Optimizing chemical and mechanical stability of catalytic nanofiber web for development of efficient detoxification cloths against CWAs

Abstract N–Cl functional groups have been widely utilized for antimicrobial and detoxification purpose. However, along with the high reactivity of N–Cl moiety, long term stability of N–Cl moiety under ambient condition is of special interest for final applications. Diverse organic moieties have been developed to enhance N–Cl stability, and hydantoin N–Cl groups are generally accepted as a promising candidate. Here, N–Cl functionalized electrospun nanofibers are prepared via surface functionalization method for fabrication of catalytic nanofiber mat against chemical warfare agent. Thermoplastic polyurethane (TPU) containing abundant pandent azide moiety is firstly synthesized, and nanofiber web is prepared via electrospinning. Hydantoin functional groups that are well-known moiety to stabilize N–Cl functional groups are introduced via surface click reaction. The storage stability of N–Cl groups from surface reaction is superior than that of bulk reaction with maintaining their catalytic activity for decomposition of chemical warfare agents.
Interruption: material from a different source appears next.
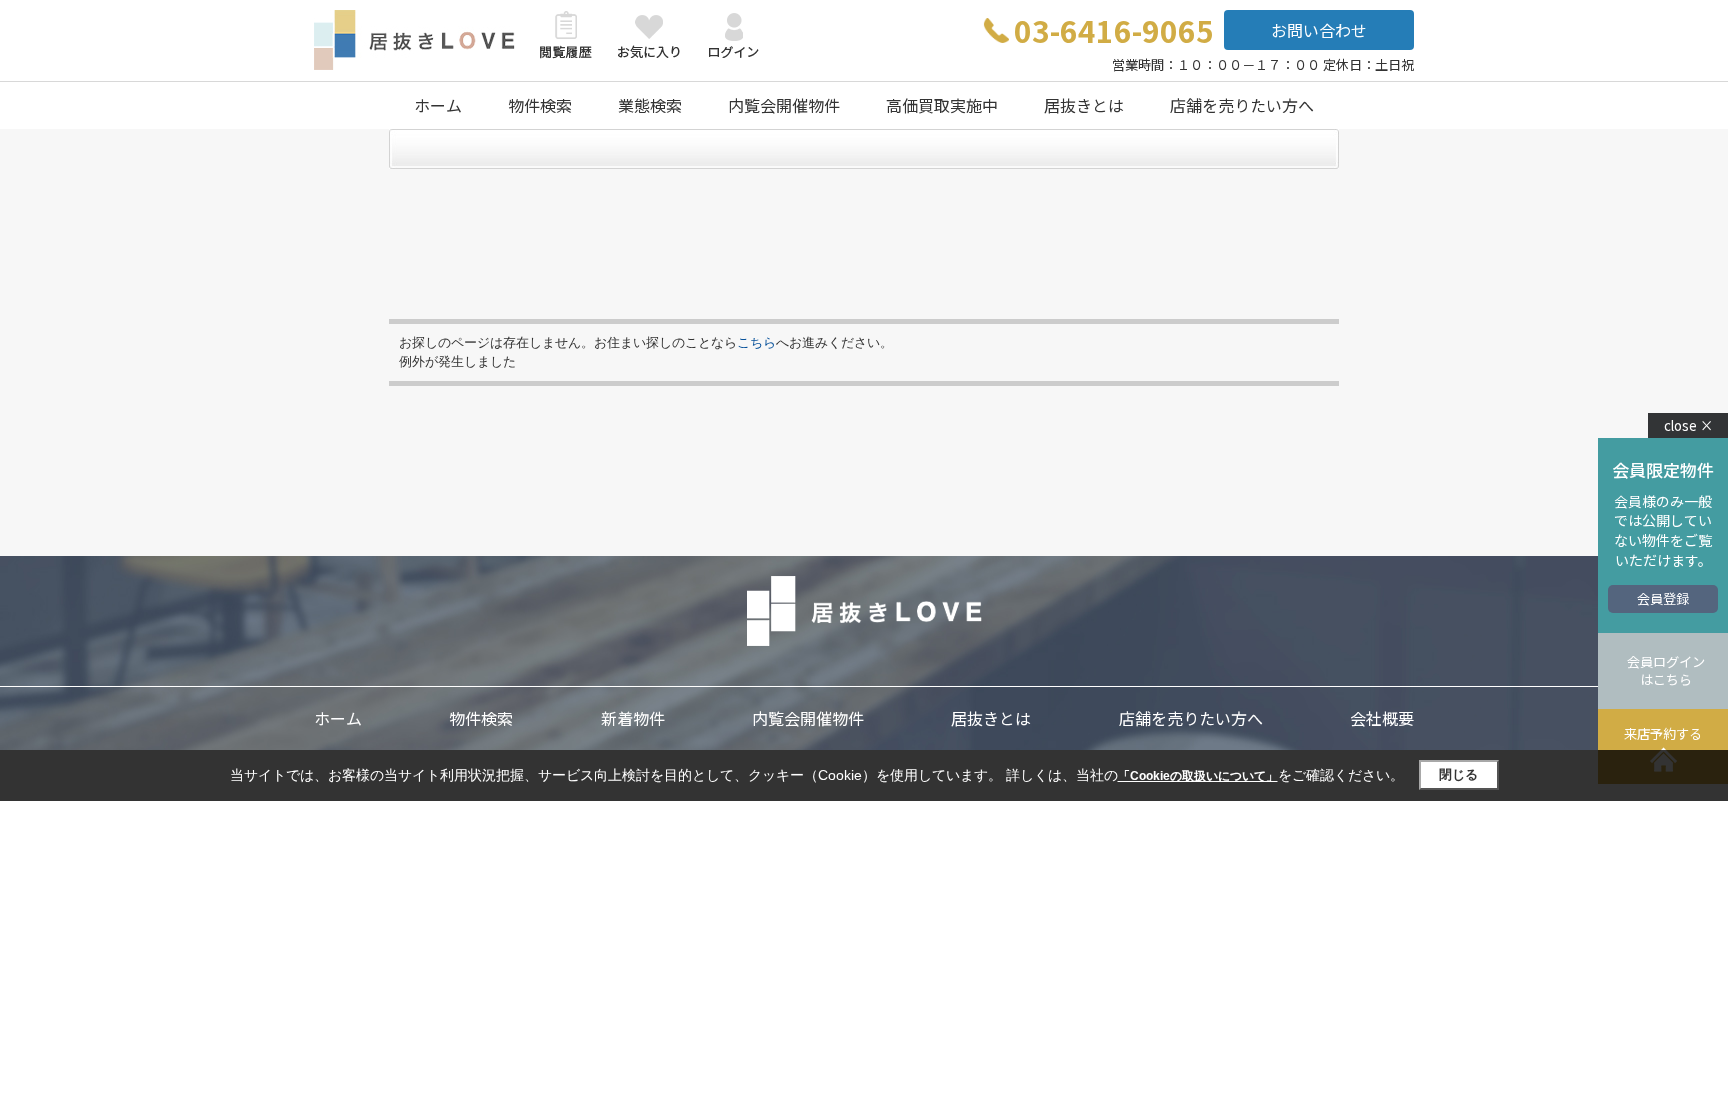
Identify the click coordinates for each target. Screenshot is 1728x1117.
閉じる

In order to increase mechanical properties of nanofiber web, amount of hydantoin groups on surfaces has been controlled by blending of normal TPU with azide TPU, and blended nanofiber web maintains their inherent flexibility after hydantoin functionalization and N-chlorination. Optimized blending conditions to achieve both of high N–Cl stability and enhanced catalytic activity have been traced. Surface rich N–Cl groups show better stability with maintaining their inherent catalytic activities.